Given the fact that Solid Sound was a festival organized by Wilco, it’s not surprising that it also featured side projects by the band’s various members on Sunday (June 23). The most impressive of these may have been Wilco member Nels Cline’s eloquent, virtuosic guitar duets with Julian Lage. Cline later showed up as one of the guests during the festival-closing set on Sunday night by the jazz trio Medeski Martin & Wood, and he ended up playing for about half of their set, bending and twisting the notes on his guitar in a frenetic style reminiscent of John McLaughlin’s legendary work with the Mahavishnu Orchestra. (Tweedy, Hidalgo and Ribot also sat in on that set at various points.)
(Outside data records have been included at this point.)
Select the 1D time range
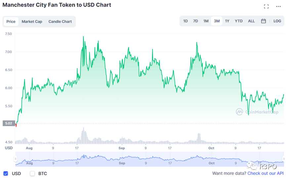Viewport: 286px width, 178px height. coord(185,21)
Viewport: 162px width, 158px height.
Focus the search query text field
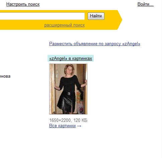pyautogui.click(x=42, y=16)
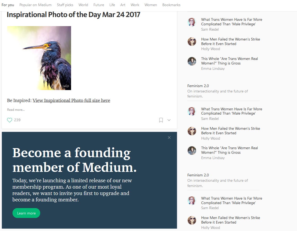Bookmark the Inspirational Photo post
Screen dimensions: 297x231
coord(161,120)
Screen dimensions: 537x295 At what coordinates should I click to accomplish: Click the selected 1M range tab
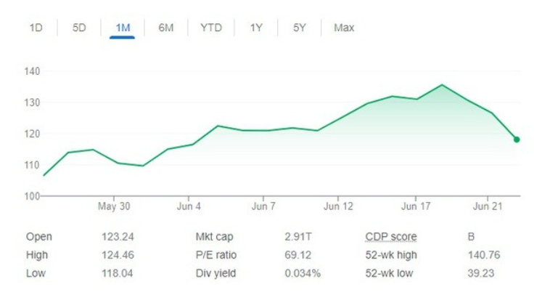123,28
Mikael Jorgensen — the keyboardist and electronics whiz who generally sits at the back of the stage during Wilco shows, making himself the least showy member of the band — had a couple of chances at Solid Sound to show off what he does. On Saturday, he generated live electronic analog synth music in a dark museum room, accompanied by longtime Wilco techs Nathaniel Murphy, Travis Thatcher and Josh Goldsmith. I dipped into the performance for a short sample, and it felt like I’d stepped out of the summer festival and into a … well, not a rave, exactly, since no one was dancing. A laboratory?
And then, the following afternoon, Jorgensen took his pulsing electronic music out into the broad daylight, playing a set with Greg O’Keeffe and Oliver Chapoy. I’m not sure if Wilco’s more traditional-music-loving fans knew what to make of it, but the droning noise settled over the museum courtyard like an invasion of cicadas — but with a danceable rhythm.
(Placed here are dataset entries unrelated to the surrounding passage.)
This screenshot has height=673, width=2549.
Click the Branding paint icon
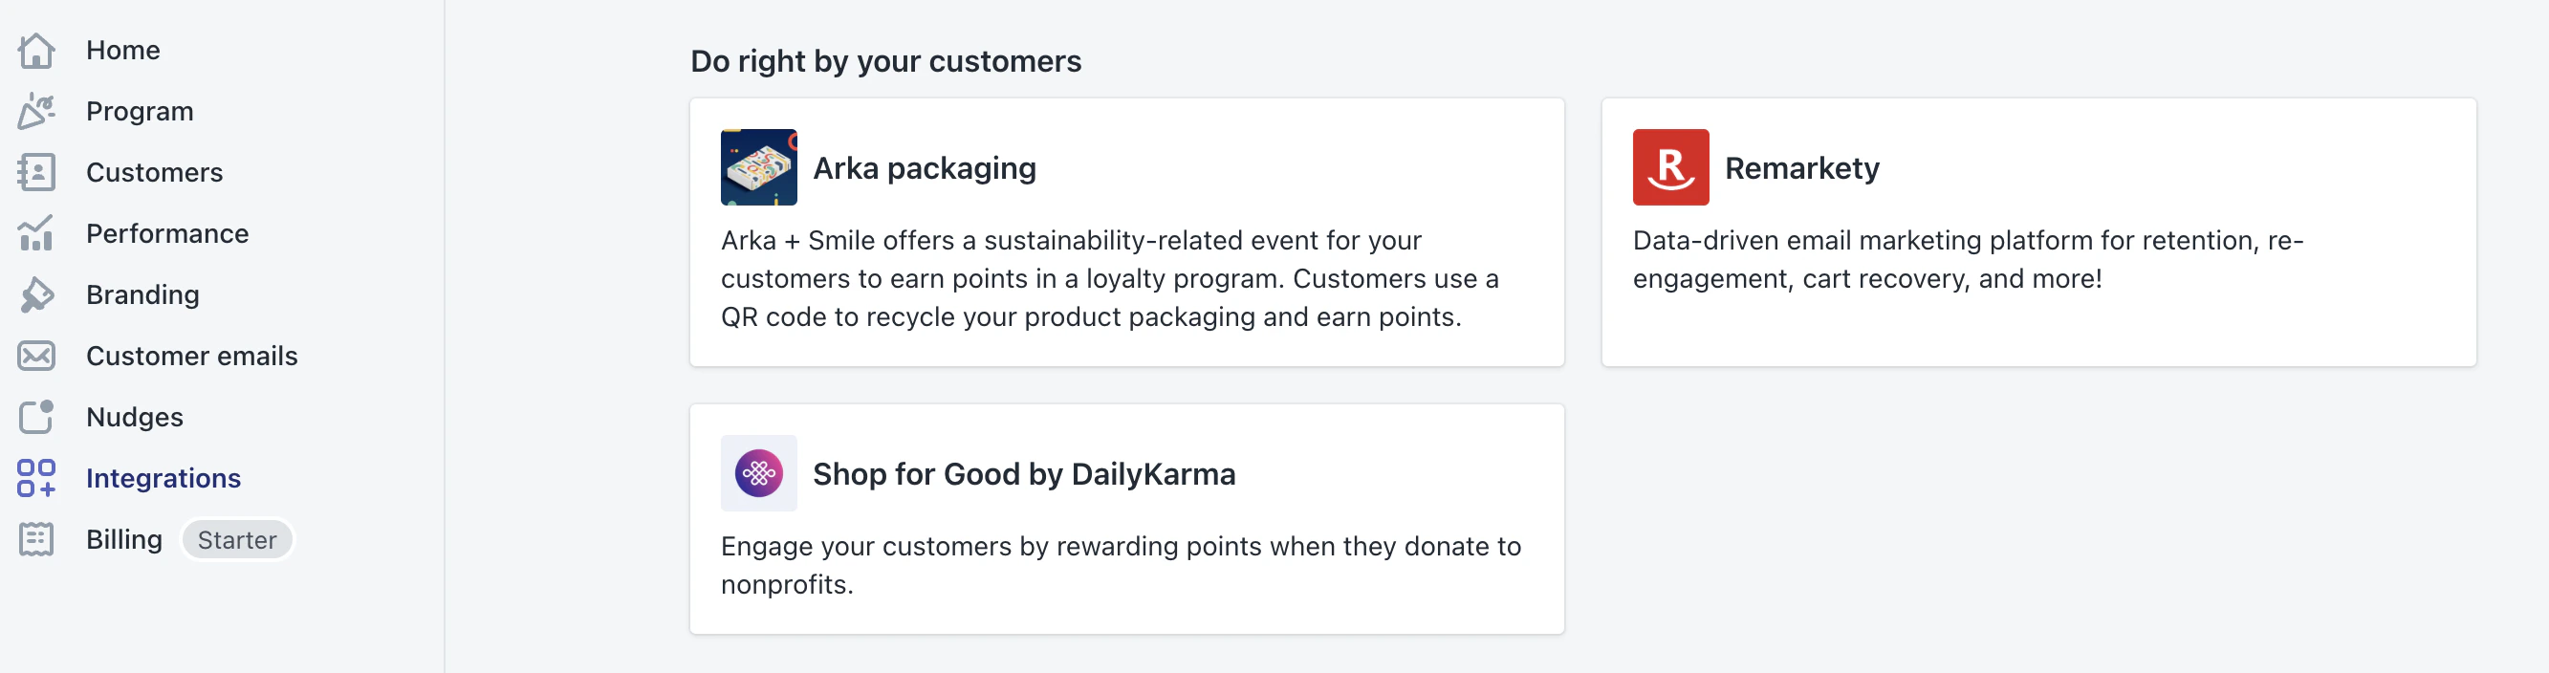point(36,295)
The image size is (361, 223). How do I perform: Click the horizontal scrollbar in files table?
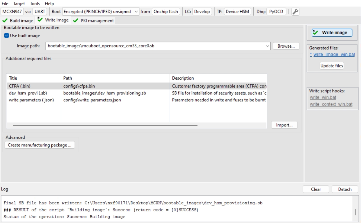click(x=105, y=125)
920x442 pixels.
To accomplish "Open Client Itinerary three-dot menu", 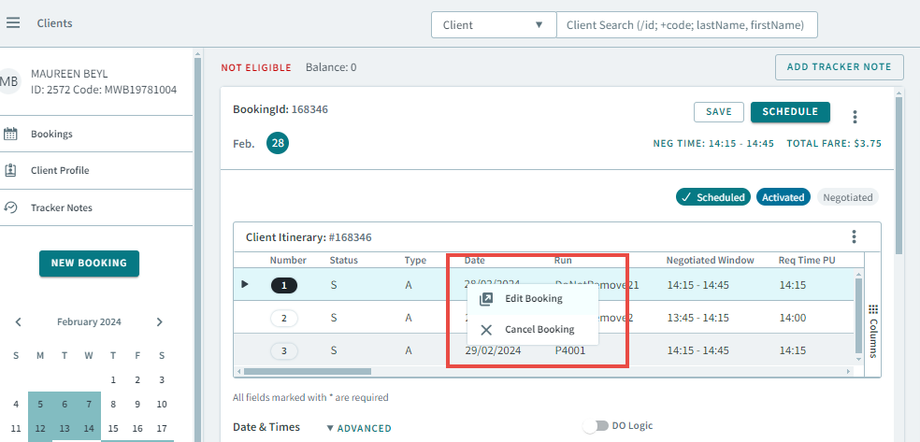I will click(x=853, y=237).
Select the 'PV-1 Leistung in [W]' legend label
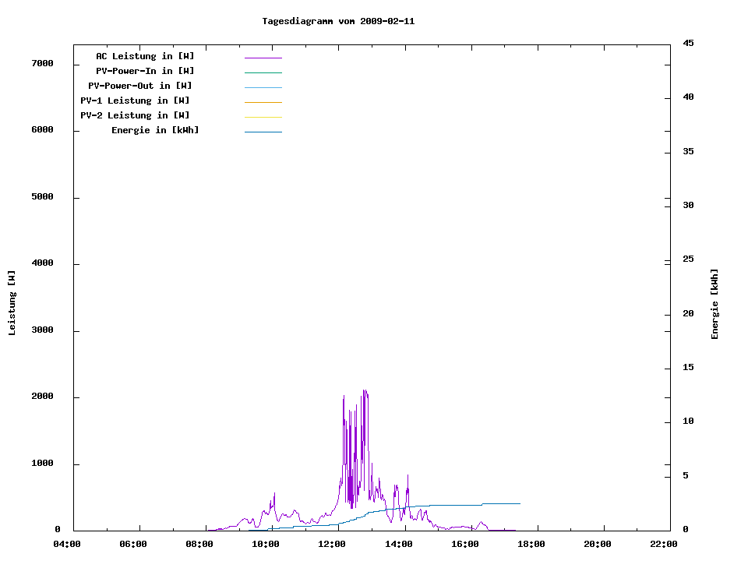The height and width of the screenshot is (561, 748). point(135,101)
Another member of Wilco with avant-garde tendencies outside of the band, drummer Glenn Kotche, played as part of the duo On Fillmore, which also includes bassist Darin Gray. But it wasn’t a straightforward concert of their music. Rather, they provided accompaniment for an entertaining live version of the public radio show “Radio Lab,” which featured Jad Abumrad and Robert Krulwich reading from scripts and playing short clips from interviews as Kotche and Gray made sounds to evoke the story of the dinosaurs’ extinction.
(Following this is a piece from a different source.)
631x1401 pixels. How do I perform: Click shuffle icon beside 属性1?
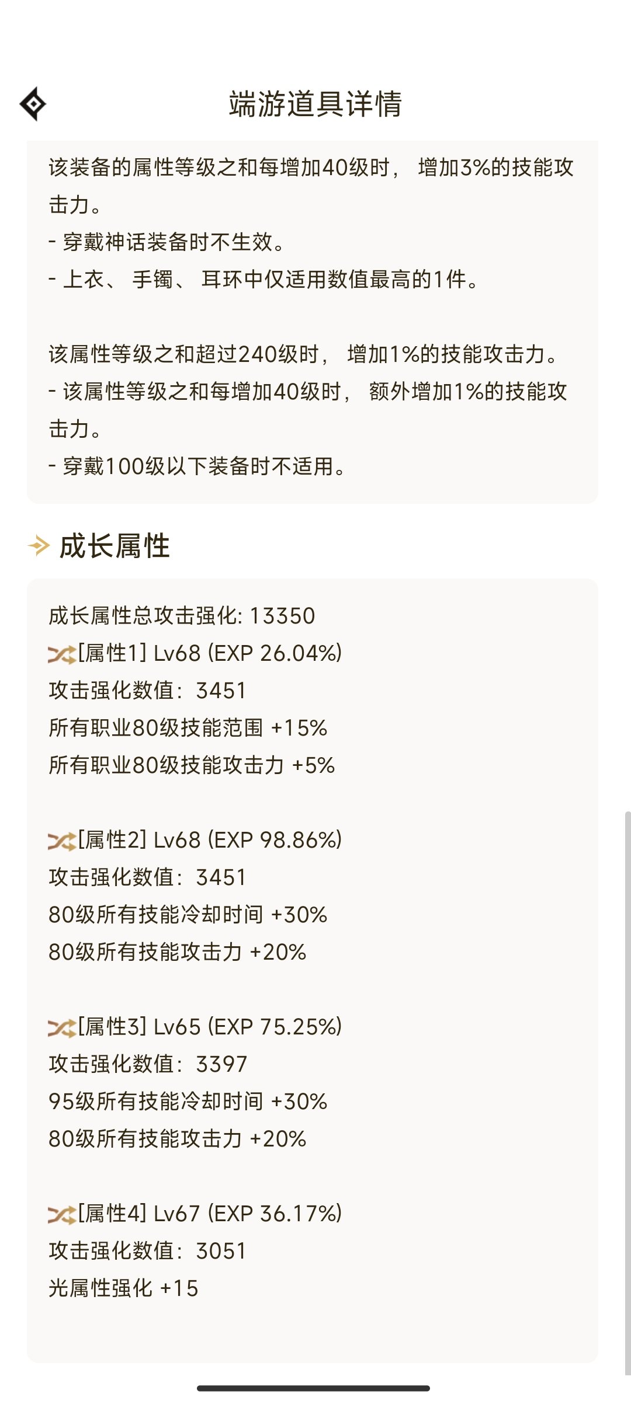[62, 654]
While some members of Wilco contribute elements of jazz, electronic and avant-garde music to the mix, John Stirratt and Pat Sansone bring a power pop, classic rock and soft rock sensibility, and that was on full display when they performed as the Autumn Defense. After playing pretty pop songs from their own albums, they closed with a perfect cover of Bob Welch’s 1977 radio hit “Sentimental Lady.”
Meanwhile, the Blisters — a band featuring Jeff Tweedy’s son, Spencer, on drums — also played at Solid Sound. The youngsters got plenty of adults dancing as they rocked out near the end of their noontime Sunday set.